From the foregoing, it will be apparent that the hole in film 2, as provided by needle 19 having sucked air or injected inert gas, is isolated, that is, after sealing accomplished by electodes 12 and 14, said hole is no longer in communication with the interior of package E, in which product P is at vacuum or inert gas atmosphere condition.

Cutter 8 provides for cutting film 2 at said hole made by needle 19, that is at zone L. Device 7 moves back in a direction opposite to that of arrow F and the cycle is repeated, that is the assembly is at the conditions shown in FIG. 3. As apparent, on the right side of this FIG. 3, the package is sealed as caused in the preceding cycle by electrodes 11 and 13.

Seals caused by said electrodes tightly close the package along said lines C and D. The above described machine is horizontally arranged, but it is to be understood that the machine can be vertical or elsewise oriented.

According to a possible modified embodiment (see FIG. 9), a device is provided for sealing and evacuation, the device being designated by reference 7A at a stationary station and which may be similar to the above described device 7.

Also in this case, two electrodes, such as electrodes 11 and 13 of FIGS. 3, 4 and 5, carry out a seal, the film is then perforated and air evacuated and/or inert gas is injected. Two electrodes, such as electrodes 12 and 14, also carry out a seal, in this case attaining a situation as that shown in FIG. 5, then cutting at zone L.

* [Available data]
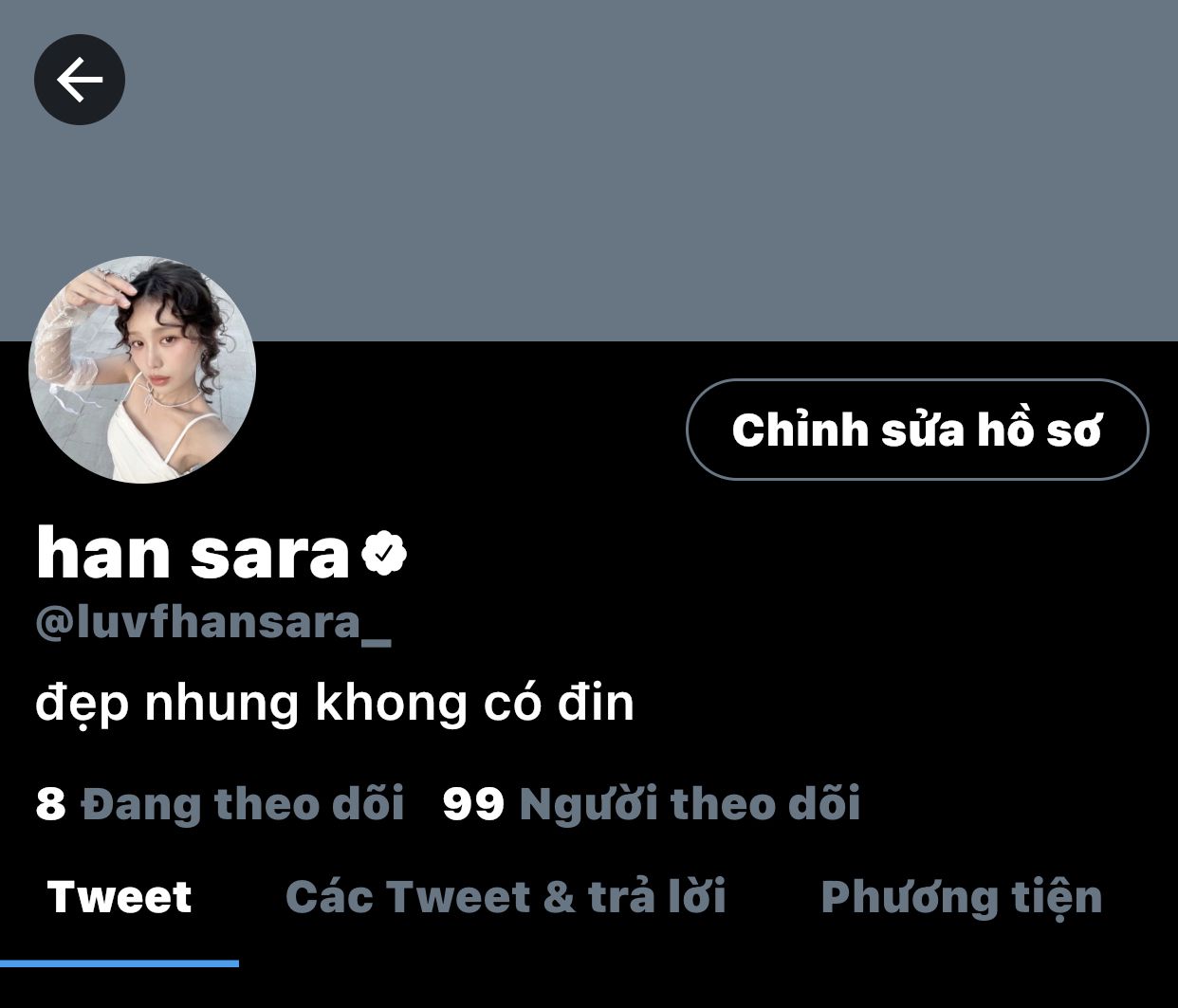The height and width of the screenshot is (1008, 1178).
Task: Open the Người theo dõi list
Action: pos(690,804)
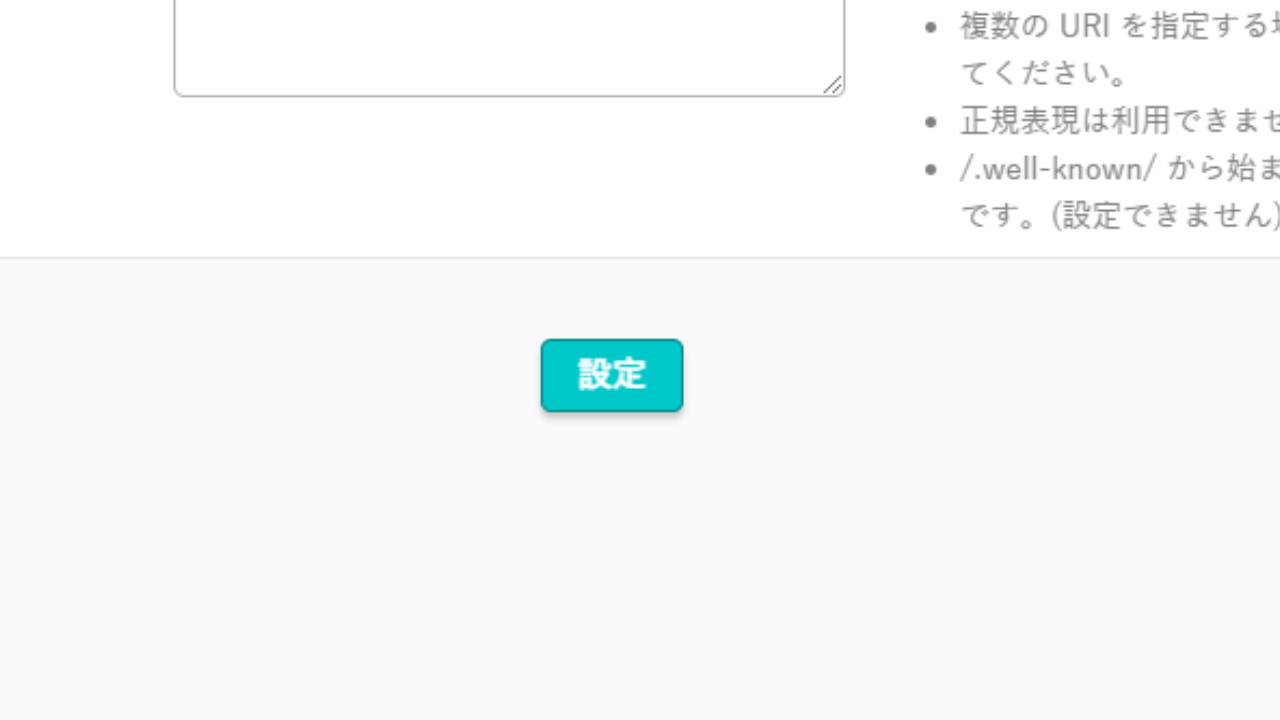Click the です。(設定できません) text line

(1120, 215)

==

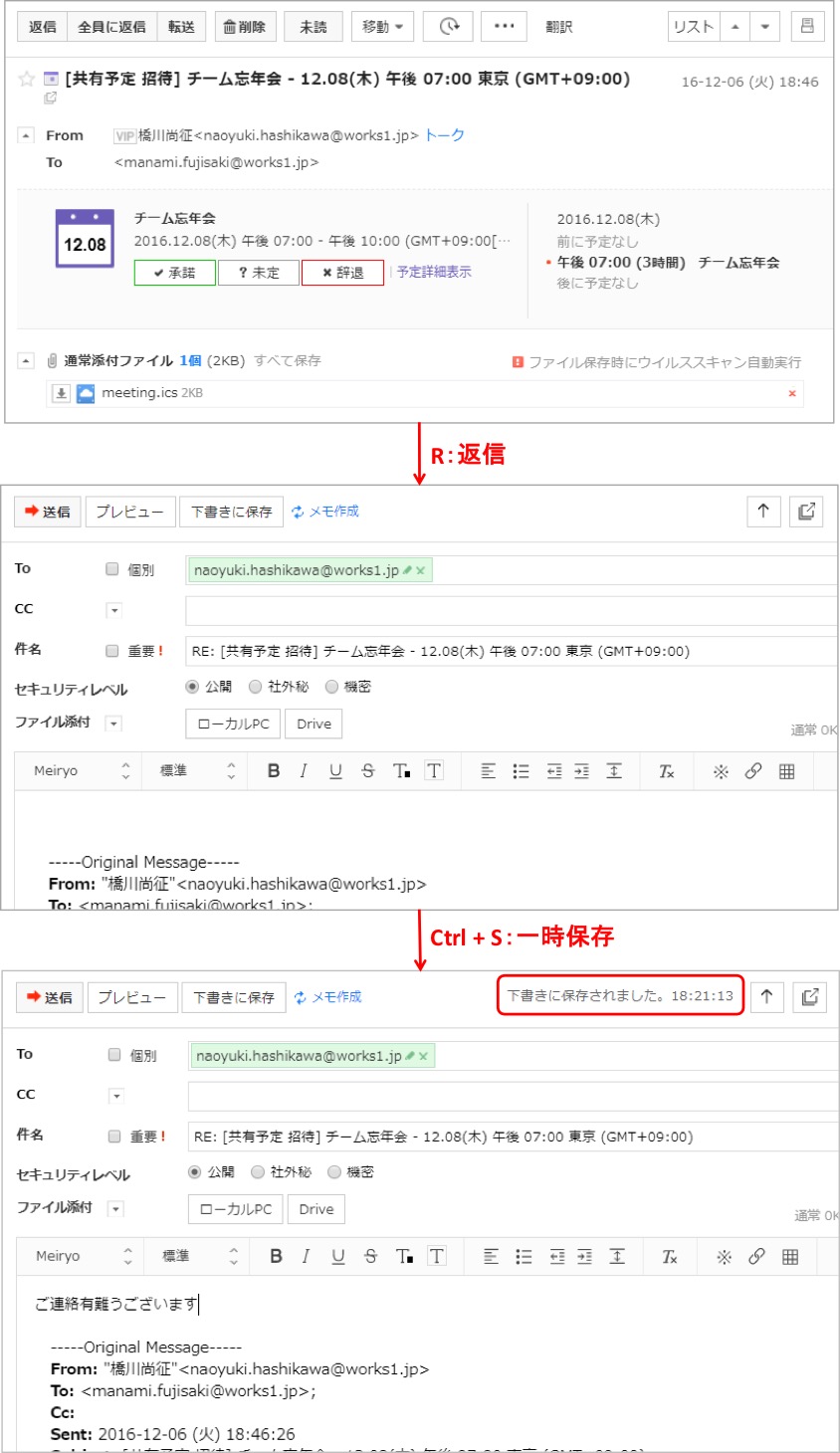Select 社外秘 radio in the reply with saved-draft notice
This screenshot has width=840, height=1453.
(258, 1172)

* [Objectives]
• A. According to the packaging machine text, how is the machine it describes arranged?
• B. In the rows, take the lines starting with the line that contains "The height and" and going on through the line that contains "(1120, 215)", and write them out again with "screenshot" switched to "image". Leave out the pictures.
The rows have no connection to the text about the packaging machine.

* [Results for the exercise]
• A. Horizontally.

• B.
The height and width of the image is (1008, 1178).
Task: Open the Người theo dõi list
Action: pos(690,804)
Click the です。(設定できません) text line

(1120, 215)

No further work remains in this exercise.